### WHAT IS NEEDED
Pictures aside, the data must be reproduced exactly.

Segment Start: DATA FOR ANALYSIS

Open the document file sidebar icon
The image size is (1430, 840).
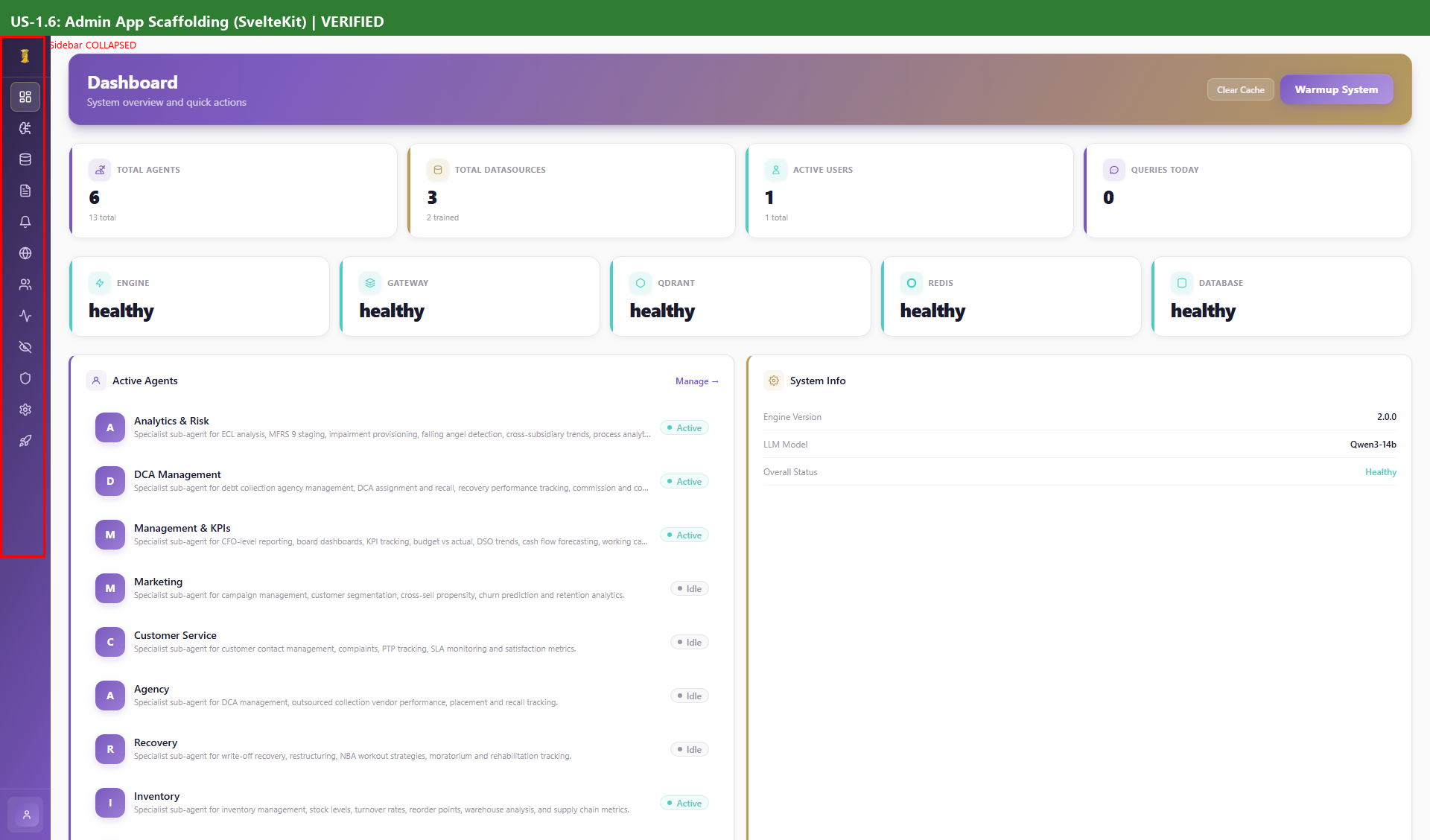pyautogui.click(x=25, y=191)
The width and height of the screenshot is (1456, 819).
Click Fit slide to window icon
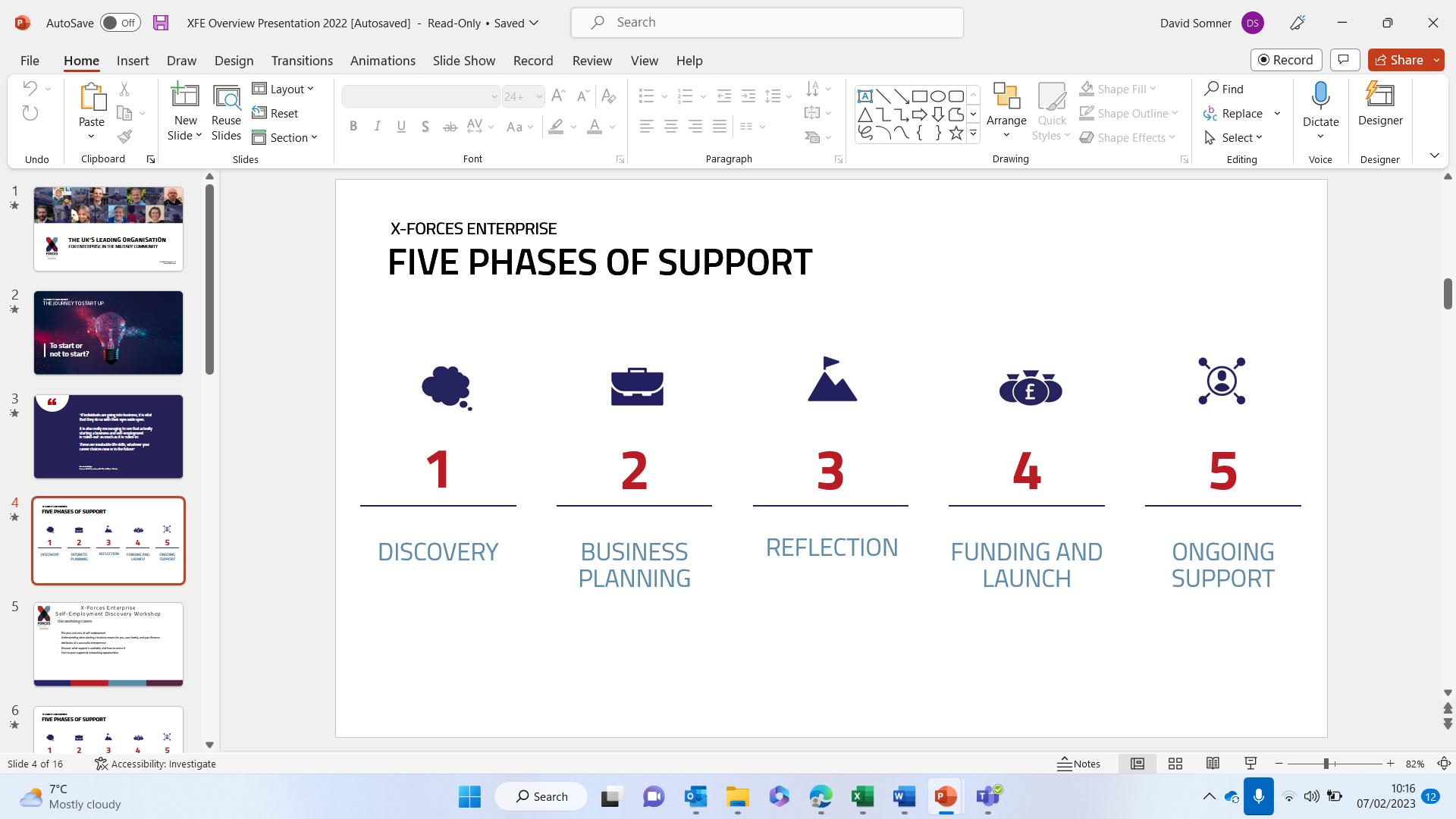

Segment End: DATA FOR ANALYSIS

### RESULT
Open the document file sidebar icon
The image size is (1430, 840).
pyautogui.click(x=25, y=191)
The width and height of the screenshot is (1456, 819).
Click Fit slide to window icon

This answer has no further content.